| Objective |
Copy out the lines of the listing below word for word, starting at the line containing "Describe the element at coordinates (94, 394)" and ending at the line containing "center [320, 1011].".

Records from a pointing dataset
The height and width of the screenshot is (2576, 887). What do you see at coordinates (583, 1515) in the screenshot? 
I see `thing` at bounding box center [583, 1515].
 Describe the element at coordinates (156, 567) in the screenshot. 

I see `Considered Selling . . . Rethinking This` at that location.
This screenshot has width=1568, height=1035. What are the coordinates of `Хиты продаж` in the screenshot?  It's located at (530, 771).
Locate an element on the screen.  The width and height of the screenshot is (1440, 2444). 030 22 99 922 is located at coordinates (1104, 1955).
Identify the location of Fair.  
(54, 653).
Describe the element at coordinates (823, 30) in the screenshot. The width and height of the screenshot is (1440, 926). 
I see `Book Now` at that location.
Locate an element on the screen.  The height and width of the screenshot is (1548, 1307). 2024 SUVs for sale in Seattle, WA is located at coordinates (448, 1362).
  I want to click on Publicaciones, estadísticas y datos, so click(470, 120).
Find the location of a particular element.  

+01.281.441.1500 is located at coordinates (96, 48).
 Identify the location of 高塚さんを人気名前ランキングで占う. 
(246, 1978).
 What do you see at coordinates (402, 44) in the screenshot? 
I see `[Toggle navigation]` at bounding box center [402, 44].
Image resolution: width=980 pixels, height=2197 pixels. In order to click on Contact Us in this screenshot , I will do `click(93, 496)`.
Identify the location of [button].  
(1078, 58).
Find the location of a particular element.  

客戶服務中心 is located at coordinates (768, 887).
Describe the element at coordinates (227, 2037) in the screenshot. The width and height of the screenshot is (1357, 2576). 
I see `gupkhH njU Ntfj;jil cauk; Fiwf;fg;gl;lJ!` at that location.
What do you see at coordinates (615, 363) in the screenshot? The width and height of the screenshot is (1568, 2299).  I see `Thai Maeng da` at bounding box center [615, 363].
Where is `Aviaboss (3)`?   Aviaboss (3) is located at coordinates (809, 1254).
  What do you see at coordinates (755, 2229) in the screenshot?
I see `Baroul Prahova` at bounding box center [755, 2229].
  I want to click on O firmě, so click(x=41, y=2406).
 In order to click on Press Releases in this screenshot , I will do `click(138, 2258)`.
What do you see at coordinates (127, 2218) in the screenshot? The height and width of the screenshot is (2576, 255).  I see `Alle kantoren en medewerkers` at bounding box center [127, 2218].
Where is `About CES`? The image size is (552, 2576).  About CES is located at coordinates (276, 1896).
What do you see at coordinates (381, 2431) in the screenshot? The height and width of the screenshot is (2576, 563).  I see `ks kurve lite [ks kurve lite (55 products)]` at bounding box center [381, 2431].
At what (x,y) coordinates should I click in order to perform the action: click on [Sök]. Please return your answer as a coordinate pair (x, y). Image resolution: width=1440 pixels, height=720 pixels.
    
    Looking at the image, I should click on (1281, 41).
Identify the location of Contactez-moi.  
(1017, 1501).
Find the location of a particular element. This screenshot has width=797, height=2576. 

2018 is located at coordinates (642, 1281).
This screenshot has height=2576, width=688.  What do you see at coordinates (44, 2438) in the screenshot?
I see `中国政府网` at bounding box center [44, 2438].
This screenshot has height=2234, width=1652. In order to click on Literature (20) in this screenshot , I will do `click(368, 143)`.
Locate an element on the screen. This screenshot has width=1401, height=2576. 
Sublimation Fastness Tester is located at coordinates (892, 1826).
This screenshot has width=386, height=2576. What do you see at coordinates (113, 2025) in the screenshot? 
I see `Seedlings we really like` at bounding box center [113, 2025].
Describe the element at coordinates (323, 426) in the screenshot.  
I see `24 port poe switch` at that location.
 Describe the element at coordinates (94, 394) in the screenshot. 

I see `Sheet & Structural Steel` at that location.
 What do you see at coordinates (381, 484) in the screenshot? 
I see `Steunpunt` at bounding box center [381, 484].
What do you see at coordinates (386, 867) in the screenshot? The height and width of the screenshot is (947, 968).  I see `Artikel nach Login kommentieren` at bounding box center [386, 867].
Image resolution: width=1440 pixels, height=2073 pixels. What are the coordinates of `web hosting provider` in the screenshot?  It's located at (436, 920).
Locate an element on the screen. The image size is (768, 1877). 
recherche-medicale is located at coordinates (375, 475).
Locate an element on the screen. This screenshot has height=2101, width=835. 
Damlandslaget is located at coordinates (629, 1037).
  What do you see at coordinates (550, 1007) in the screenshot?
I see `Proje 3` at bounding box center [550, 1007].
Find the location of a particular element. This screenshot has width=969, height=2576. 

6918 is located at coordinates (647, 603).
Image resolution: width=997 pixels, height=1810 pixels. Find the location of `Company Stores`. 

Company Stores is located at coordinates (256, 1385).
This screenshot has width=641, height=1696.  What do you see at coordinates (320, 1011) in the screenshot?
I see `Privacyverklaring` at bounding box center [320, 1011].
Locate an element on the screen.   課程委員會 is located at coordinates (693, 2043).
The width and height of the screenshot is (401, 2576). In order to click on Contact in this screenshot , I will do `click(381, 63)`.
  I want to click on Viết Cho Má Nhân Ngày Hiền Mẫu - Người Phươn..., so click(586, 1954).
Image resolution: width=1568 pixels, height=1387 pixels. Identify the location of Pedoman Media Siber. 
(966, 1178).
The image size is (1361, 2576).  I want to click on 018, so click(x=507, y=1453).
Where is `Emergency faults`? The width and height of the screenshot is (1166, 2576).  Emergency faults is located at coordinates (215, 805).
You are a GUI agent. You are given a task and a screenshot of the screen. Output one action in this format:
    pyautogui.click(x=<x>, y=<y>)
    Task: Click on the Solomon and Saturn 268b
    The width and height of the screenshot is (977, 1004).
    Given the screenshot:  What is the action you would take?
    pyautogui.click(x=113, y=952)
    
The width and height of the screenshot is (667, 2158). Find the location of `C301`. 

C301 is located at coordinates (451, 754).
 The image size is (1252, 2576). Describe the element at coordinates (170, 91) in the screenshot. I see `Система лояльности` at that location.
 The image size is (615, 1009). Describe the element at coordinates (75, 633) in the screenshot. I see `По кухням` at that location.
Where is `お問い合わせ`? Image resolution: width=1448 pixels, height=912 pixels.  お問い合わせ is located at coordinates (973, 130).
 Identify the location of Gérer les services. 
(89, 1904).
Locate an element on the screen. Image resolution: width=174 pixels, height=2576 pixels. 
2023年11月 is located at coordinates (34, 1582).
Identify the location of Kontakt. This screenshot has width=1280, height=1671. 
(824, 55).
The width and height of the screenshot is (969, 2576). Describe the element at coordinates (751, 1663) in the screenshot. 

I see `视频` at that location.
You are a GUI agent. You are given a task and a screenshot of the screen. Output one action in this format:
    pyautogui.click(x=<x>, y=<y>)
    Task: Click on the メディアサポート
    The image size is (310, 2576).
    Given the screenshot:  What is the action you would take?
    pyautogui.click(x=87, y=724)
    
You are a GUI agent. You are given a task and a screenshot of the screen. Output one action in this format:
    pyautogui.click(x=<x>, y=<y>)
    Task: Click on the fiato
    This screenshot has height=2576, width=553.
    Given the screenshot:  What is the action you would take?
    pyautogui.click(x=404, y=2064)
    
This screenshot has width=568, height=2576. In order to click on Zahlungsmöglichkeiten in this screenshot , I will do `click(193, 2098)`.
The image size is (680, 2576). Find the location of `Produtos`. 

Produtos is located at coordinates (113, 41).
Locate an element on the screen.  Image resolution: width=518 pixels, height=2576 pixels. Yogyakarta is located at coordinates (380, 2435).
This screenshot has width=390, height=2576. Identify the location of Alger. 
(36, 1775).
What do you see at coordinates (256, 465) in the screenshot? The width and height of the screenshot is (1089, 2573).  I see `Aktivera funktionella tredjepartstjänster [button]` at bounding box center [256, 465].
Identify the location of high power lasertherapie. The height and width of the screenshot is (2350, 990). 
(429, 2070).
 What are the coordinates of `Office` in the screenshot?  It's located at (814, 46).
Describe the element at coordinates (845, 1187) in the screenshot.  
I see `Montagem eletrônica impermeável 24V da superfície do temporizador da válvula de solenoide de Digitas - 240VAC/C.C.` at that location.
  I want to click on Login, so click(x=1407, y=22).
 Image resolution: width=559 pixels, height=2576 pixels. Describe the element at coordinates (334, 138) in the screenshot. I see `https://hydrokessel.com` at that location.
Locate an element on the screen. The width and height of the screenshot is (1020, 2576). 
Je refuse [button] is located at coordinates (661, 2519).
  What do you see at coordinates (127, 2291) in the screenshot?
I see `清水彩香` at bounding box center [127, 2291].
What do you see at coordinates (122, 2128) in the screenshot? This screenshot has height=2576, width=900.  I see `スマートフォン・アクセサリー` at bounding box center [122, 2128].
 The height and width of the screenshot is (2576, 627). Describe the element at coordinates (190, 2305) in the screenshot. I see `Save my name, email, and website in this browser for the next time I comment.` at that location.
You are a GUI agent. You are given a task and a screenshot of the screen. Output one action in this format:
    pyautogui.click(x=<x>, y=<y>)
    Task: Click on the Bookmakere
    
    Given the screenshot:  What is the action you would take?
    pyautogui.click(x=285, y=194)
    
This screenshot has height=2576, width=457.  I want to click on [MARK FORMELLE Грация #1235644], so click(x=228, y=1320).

| Response |
 Describe the element at coordinates (94, 394) in the screenshot. 

I see `Sheet & Structural Steel` at that location.
 What do you see at coordinates (381, 484) in the screenshot? 
I see `Steunpunt` at bounding box center [381, 484].
What do you see at coordinates (386, 867) in the screenshot? The height and width of the screenshot is (947, 968).  I see `Artikel nach Login kommentieren` at bounding box center [386, 867].
Image resolution: width=1440 pixels, height=2073 pixels. What are the coordinates of `web hosting provider` in the screenshot?  It's located at (436, 920).
Locate an element on the screen. The image size is (768, 1877). 
recherche-medicale is located at coordinates (375, 475).
Locate an element on the screen. This screenshot has height=2101, width=835. 
Damlandslaget is located at coordinates (629, 1037).
  What do you see at coordinates (550, 1007) in the screenshot?
I see `Proje 3` at bounding box center [550, 1007].
Find the location of a particular element. This screenshot has width=969, height=2576. 

6918 is located at coordinates (647, 603).
Image resolution: width=997 pixels, height=1810 pixels. Find the location of `Company Stores`. 

Company Stores is located at coordinates (256, 1385).
This screenshot has width=641, height=1696.  What do you see at coordinates (320, 1011) in the screenshot?
I see `Privacyverklaring` at bounding box center [320, 1011].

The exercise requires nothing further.